30秒サマリー
- 2026年7月27日リリースのKimi K3はオープンウェイトで3兆パラメータ級初のMoEモデル
- AWS SageMaker HyperPodまたはAmazon EKSで自社インフラへの展開手順をAWSが公式解説
- 展開にはNVIDIA B300 Blackwell Ultra GPU×8を備えるp6-b300インスタンスが必須
何が起きたか
Moonshot AIは2026年7月27日、総パラメータ数2.8兆の大規模MoE(Mixture of Experts)モデル「Kimi K3」をオープンウェイトで公開した。AWSの公式MLブログは同モデルをAWSインフラ上に自社展開するための具体的な手順を公開した。
Kimi K3の主な仕様は以下のとおり。
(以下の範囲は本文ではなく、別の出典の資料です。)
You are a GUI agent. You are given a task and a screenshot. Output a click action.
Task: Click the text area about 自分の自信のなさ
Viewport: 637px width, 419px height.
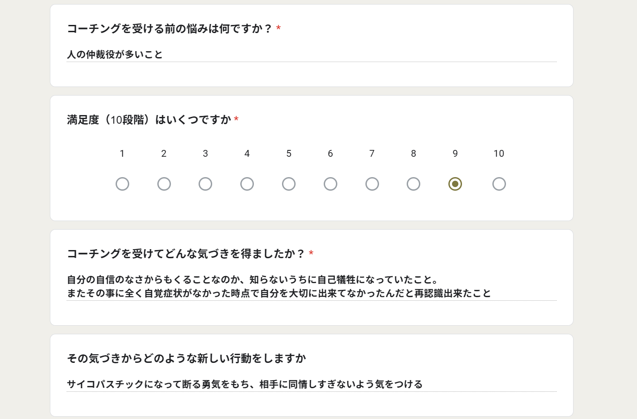click(x=311, y=286)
総パラメータ数2.8兆、896の専門家エキスパートを持ち、1トークンあたり16エキスパート(約1040億パラメータ)のみを活性化するMoEアーキテクチャを採用。コンテキストウィンドウは最大100万トークンで、テキストとビジョンのネイティブマルチモーダルに対応する。前世代のKimi K2と比べスケーリング効率が2.5倍向上したとされる。
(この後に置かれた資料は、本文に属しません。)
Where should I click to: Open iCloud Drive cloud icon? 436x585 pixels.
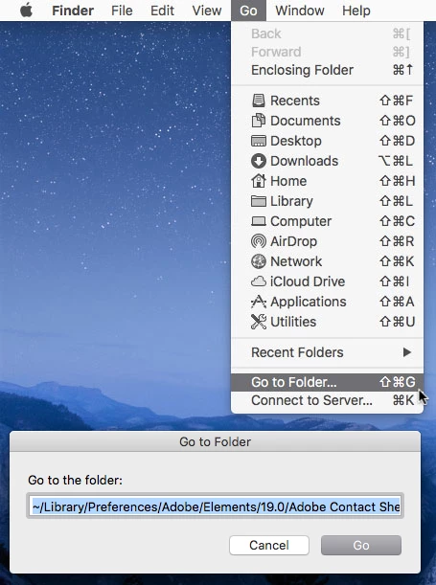[x=259, y=281]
展開方法はAmazon SageMaker HyperPodとAmazon EKSの2つが提示されている。いずれもNVIDIA B300 Blackwell Ultra GPUを8基搭載したml.p6-b300.48xlargeインスタンスが必須であり、SageMaker HyperPodではFlexible Training Plan、Amazon EKSではCapacity Blocksでの容量確保が求められる。推論エンジンにはMoEアーキテクチャやMXFP4量子化形式に対応したvLLMを使用し、展開後はOpenAI互換のAPIエンドポイントとして利用できる。
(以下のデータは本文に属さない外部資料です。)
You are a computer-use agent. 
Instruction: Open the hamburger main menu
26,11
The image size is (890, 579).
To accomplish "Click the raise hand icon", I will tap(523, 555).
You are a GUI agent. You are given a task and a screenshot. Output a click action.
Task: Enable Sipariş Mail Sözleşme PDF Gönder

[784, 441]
モデルの重みはHugging Face(moonshotai/Kimi-K3)でMXFP4(4ビット浮動小数点)形式で公開されている。なお、記事執筆時点でvLLMのKimi K3対応コミットはメインブランチへのマージが完了しておらず、専用コンテナ(vllm/vllm-openai:kimi-k3)の利用が必要とされている。
原典ハイライト
AWSのMLブログは「Kimi K3はオープンウェイトとして初めて3兆パラメータ級に到達したシステム」と位置づけ、SageMaker HyperPodとAmazon EKSそれぞれの具体的な構成YAMLやTerraformモジュールを含む展開手順を公式に提供した。展開の前提として、p6-b300インスタンスの予約確保が不可欠であることが明記されている。
出典: AWS Machine Learning Blog(公式ブログ)
So What?(なぜ重要か)
オープンウェイトの最大級モデルを自社インフラで運用できることは、クラウドAPI経由では実現しにくいデータ主権の確保・コスト最適化・カスタマイズの自由度という三点で意味を持つ。AWSが公式にデプロイ手順を提供したことで、エンタープライズが最先端の推論能力を自社管理下に置くための技術的ハードルが下がった。一方で、最新鋭GPUの大規模調達というコスト・調達の壁は依然として高い。
日本企業への示唆
日本企業がKimi K3の自社展開を検討する際、まず確認すべきはp6-b300インスタンスの国内リージョンでの提供状況と調達リードタイムだ(原文では言及がない)。Flexible Training PlanやCapacity Blocksはコミット期間・コストの見極めが必要であり、利用頻度が低い場合はAPIサービス経由の方が経済合理性が高い可能性がある。一方、医療・金融・製造など機密データを扱う領域では、データをクラウドベンダーのAPIに送出せずに自社VPC内で推論を完結できる点が差別化要因になりうる。OpenAI互換APIとして動作するため、既存のLLMアプリケーション資産をほぼそのまま転用できる点も評価ポイントとなる。
背景・経緯
Moonshot AIは中国発のAIスタートアップ。Kimi K3は前世代のKimi K2からスケーリング効率を大幅に高めたモデルとして位置づけられている。オープンウェイトモデルの大規模化競争が加速する中、3兆パラメータ級モデルをオープンに公開した初の事例となる。AWSはこうした大規模オープンウェイトモデルの商用展開を支援するため、HyperPodやEKS向けのリファレンスアーキテクチャとレシピの提供を進めている。